**Work to be completed**
Lay out everything from the start of the items down to the line containing "pos(427,168)" as a Markdown table with the columns Row and Line, numbering each line and omitting blank ones. Leave the pictures out of the answer.

"""

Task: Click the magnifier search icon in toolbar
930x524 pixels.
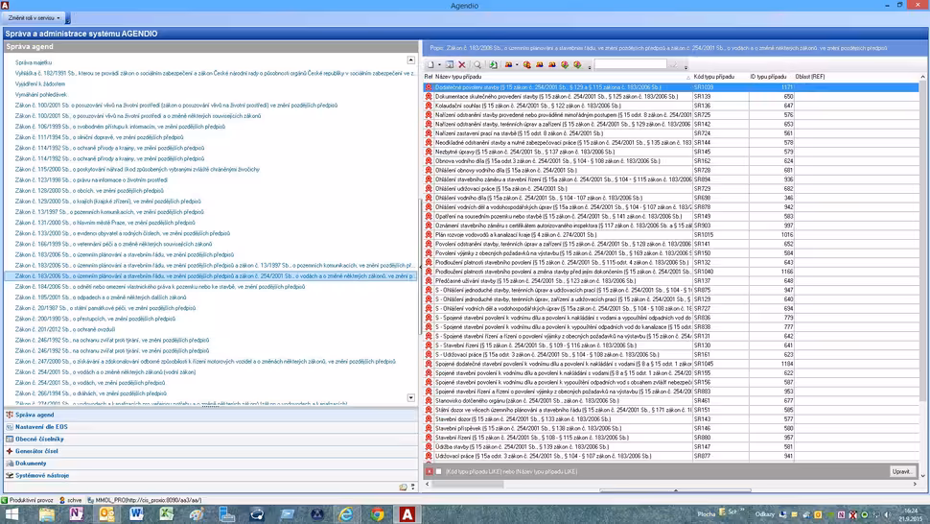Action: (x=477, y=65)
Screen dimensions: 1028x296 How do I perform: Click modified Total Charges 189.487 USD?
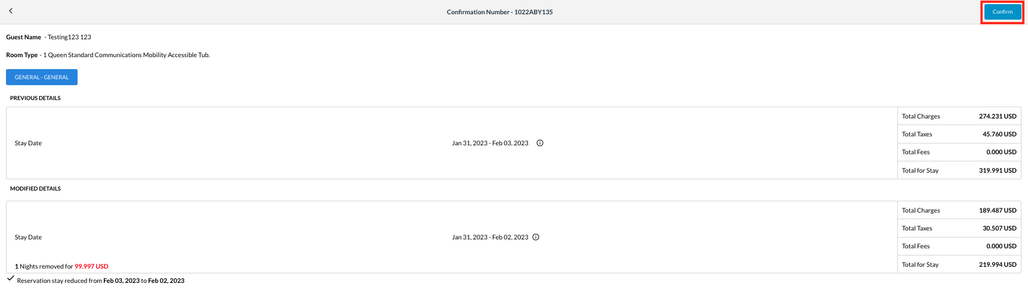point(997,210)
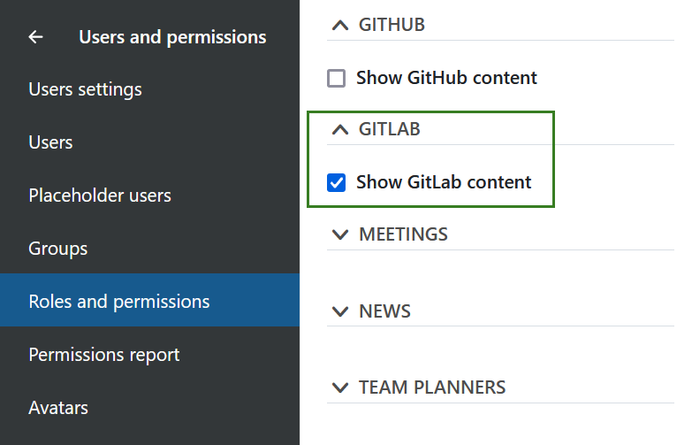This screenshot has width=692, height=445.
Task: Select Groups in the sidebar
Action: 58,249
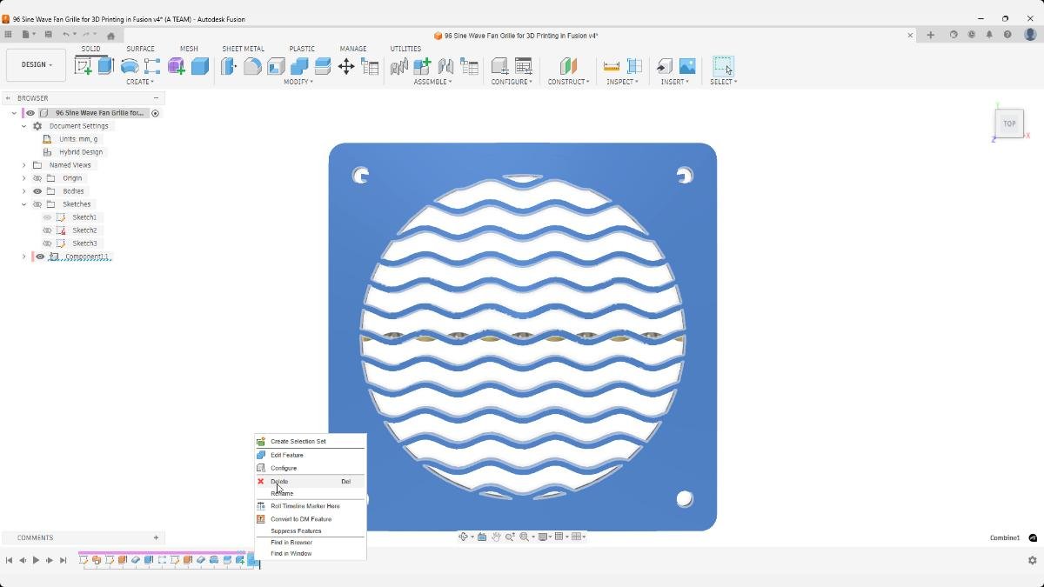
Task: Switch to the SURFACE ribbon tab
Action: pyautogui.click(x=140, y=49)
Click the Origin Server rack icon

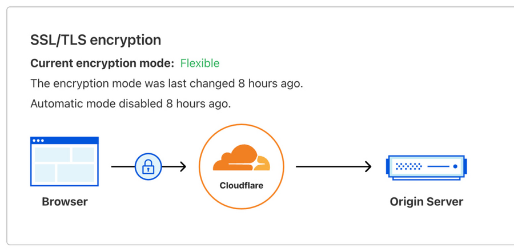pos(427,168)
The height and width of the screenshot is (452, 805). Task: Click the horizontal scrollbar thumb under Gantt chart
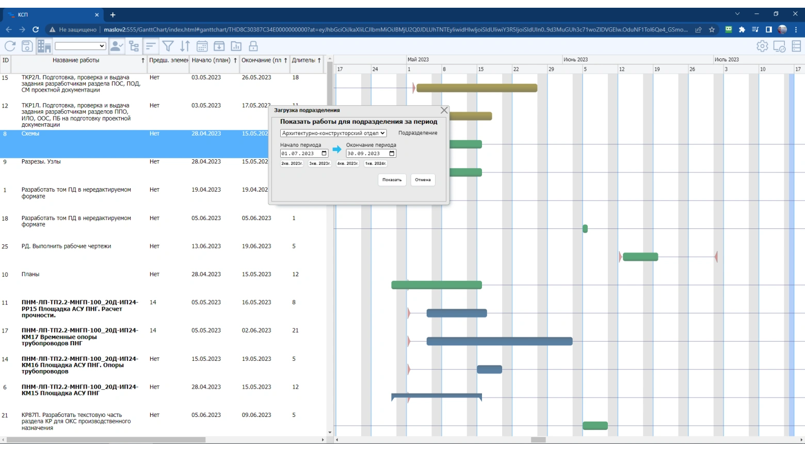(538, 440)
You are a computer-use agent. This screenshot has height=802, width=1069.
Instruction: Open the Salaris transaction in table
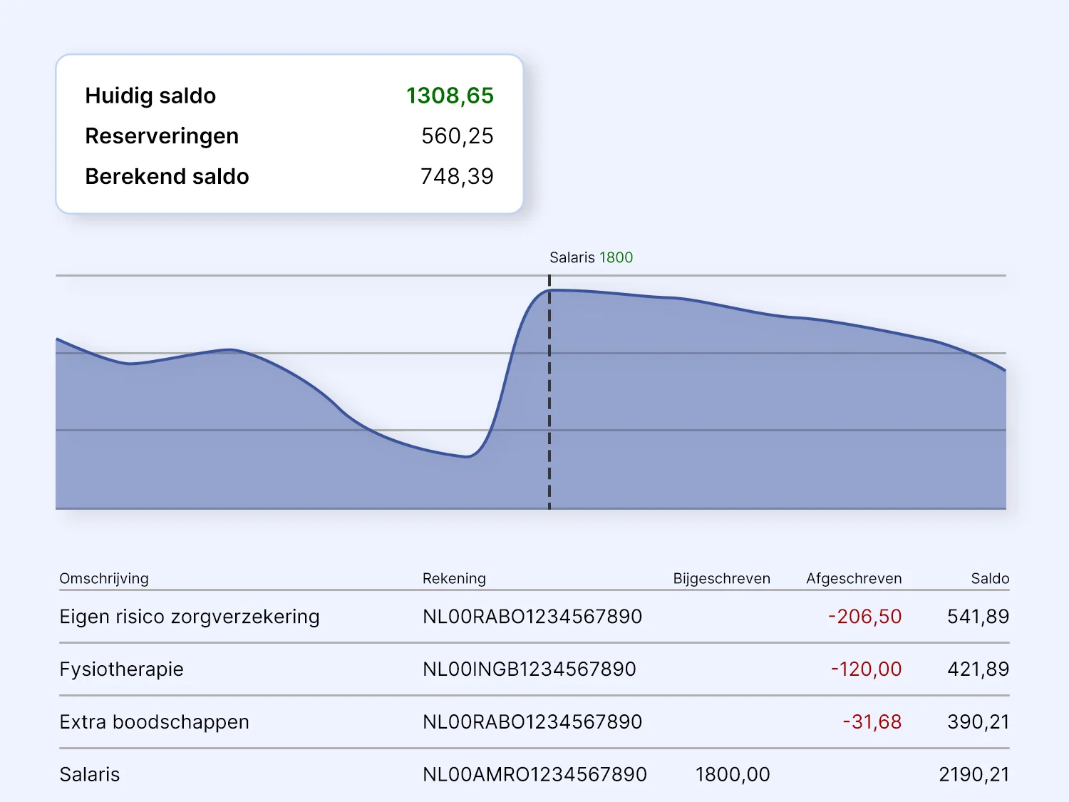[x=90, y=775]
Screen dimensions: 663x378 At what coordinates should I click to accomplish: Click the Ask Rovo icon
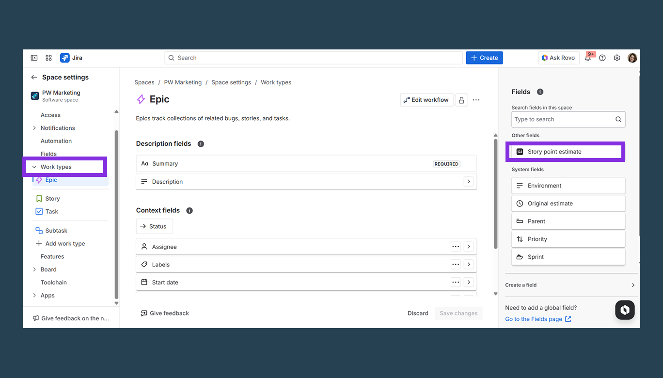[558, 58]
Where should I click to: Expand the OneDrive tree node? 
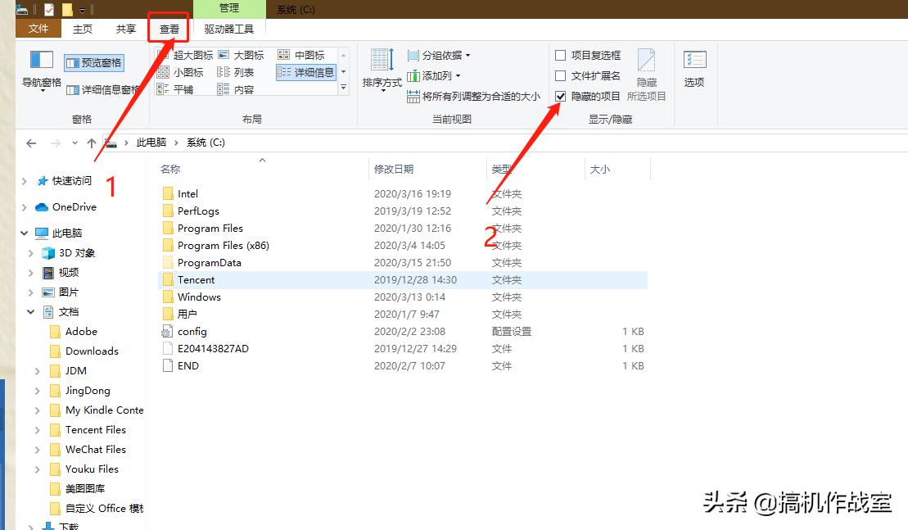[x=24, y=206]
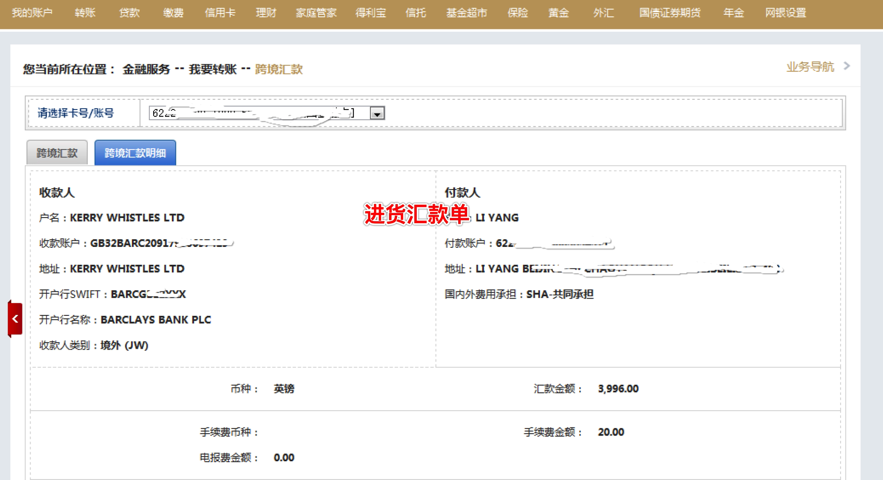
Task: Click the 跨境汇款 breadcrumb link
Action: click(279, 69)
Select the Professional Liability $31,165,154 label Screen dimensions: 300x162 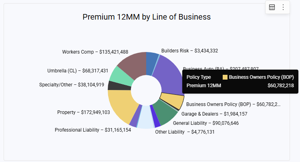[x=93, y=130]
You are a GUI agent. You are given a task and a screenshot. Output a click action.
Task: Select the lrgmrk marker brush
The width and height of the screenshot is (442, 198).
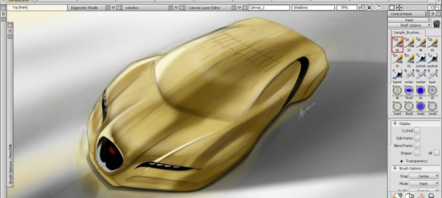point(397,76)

"""

**Answer**
| Row | Line |
|---|---|
| 1 | Task: Click the magnifier search icon in toolbar |
| 2 | 930x524 pixels. |
| 3 | Action: (x=477, y=65) |
| 4 | Screen dimensions: 1028x296 How do I perform: Click modified Total Charges 189.487 USD? |
| 5 | point(997,210) |
| 6 | This screenshot has width=692, height=445. |
| 7 | Task: Select Groups in the sidebar |
| 8 | Action: 58,249 |
| 9 | Task: Switch to the SURFACE ribbon tab |
| 10 | Action: pyautogui.click(x=140, y=49) |
| 11 | Click the Origin Server rack icon |
| 12 | pos(427,168) |